PASSAGE SHOWN -
════════════════════
The IC should also understand the organization: How roles and teams are defined, how to reach people, and which people and teams need to be involved based on what’s happening.

Familiarity with their organization’s incident response process. We don’t expect our ICs to memorize every detail or every line of documentation; an experienced IC can achieve the same goal by developing “muscle memory” of the basic incident lifecycle. It certainly helps, however, if an IC keeps the relevant process docs at their fingertips.

Understanding an organization’s priorities, culture, and way of working. A successful incident response focuses on practical solutions that stay within an organization’s usual practices and capabilities. The further an IC strays from these core capabilities, the harder it will get to organize and sustain a response.

4. Understand that training is paramount—but an eye for talent is useful, too

The last thing you want to do is discourage an IC because they “lack talent.” With the right training, pretty much anyone can learn to be a good IC, and perhaps even a great one.

Still, it’s great to encourage ICs who possess certain traits. These folks may absorb training faster, retain more of what they learn, and they may possess the right emotional traits to combat panic and to function well in stressful or chaotic settings.

When it comes to training incident commanders, some telltale signs of a “natural” include:

A talent for achieving technical fluency. In particular, an IC needs a broad technical vocabulary so that they understand the conversation that’s happening in the room. They also need well calibrated technical knowledge—i.e. an accurate sense of what they know and what they don’t know.

A talent for self-regulation. You can’t regulate the flow of emotions in the room if you can’t regulate your own emotional and intellectual responses. This is what medical professionals refer to as “clinical detachment,” and the more intense an incident response gets, the more valuable this ability becomes.

A natural enthusiasm for the job. Good ICs relish the challenges they’ll encounter during an incident response. They focus more on the thrill of a successful response than on the possibility of failure. But they also accept the reality that they won’t win every incident response battle—and they’re OK with that.

Always keep one thing in mind: Successful organizations also work very hard to make the IC role as attractive as possible. Celebrate successful incident resolutions—and the ICs who coordinated them. At the same time, build and nurture a blameless culture within your development teams, and ensure that ICs are never penalized for making tough decisions or for stepping into challenging incident command opportunities.
════════════════════
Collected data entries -

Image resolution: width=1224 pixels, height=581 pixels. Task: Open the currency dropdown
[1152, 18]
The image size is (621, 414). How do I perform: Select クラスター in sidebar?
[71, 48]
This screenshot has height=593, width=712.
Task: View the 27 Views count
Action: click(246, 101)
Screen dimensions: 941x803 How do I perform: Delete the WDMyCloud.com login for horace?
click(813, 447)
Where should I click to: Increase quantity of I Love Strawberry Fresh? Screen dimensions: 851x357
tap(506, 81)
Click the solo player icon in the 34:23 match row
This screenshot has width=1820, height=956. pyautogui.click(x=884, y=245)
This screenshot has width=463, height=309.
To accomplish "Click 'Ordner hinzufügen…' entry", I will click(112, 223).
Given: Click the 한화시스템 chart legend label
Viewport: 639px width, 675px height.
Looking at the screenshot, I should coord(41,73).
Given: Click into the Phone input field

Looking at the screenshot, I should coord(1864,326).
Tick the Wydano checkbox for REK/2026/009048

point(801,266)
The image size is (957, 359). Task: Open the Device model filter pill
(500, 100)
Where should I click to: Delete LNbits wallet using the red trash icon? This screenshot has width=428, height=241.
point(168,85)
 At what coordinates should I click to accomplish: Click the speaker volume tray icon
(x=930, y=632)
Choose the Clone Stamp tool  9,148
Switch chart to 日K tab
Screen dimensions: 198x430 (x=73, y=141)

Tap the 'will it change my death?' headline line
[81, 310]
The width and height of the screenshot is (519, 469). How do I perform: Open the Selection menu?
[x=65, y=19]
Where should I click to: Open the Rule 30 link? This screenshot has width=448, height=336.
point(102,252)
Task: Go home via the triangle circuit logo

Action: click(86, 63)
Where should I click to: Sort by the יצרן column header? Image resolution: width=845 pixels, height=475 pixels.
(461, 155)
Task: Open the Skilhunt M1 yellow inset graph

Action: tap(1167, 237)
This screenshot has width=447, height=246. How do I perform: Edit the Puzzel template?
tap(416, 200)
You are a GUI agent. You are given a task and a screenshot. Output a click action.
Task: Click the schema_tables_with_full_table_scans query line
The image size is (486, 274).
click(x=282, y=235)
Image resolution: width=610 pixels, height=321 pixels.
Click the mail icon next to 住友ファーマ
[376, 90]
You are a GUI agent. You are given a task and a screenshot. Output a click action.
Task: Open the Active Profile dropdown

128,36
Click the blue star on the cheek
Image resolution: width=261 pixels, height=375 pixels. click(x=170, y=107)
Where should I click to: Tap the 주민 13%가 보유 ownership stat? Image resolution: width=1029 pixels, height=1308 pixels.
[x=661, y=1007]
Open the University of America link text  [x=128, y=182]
════════════════════
BRIEF 1 - In the passage on training incident commanders, what term do medical professionals use for the talent for self-regulation?
BRIEF 2 - Go on with the passage on training incident commanders, starting after its final sentence.

EXERCISE RESULT 1 - Clinical detachment.

EXERCISE RESULT 2 -
5. Practice, practice, practice!

Practice is, by far, the best way for novice ICs to build their skills as well as their confidence. The more realistic the practice session gets, the more impact it will have on the novice IC.

New Relic’s approach to practice for ICs relies on two related kinds of simulations: game days and adversarial game days. The first of these events tests an IC’s response to a pre-defined incident response scenario; the second, which evolved from chaos engineering methodologies, uses a selected “malicious actor” to step up the intensity and the possibilities for unexpected mischief. It’s also fairly easy to adapt these exercises to test not just what ICs do during an incident but also to assess how they respond and perform under pressure.

New Relic also encourages new ICs to “shadow” the IC role. This involves paging two team members during an incident: an experienced IC and the IC in training. Both people will participate in the incident. Wherever possible, the “shadow” is given room to perform IC duties, with the experienced IC listening in to provide guidance, tips, and reminders as needed. This practice can work well both at the individual team level and for the NERF role as well.

Strong incident commanders enable effective incident management

As we’ve described in previous posts, the recipe for good incident management includes a lot of ingredients. Probably none of them are as important as having a confident, calm, and well-trained incident commander on the job. And nothing is as important to creating effective incident commanders as an organization that recognizes the IC’s critical role—and invests the resources to train, empower, and recognize great ICs.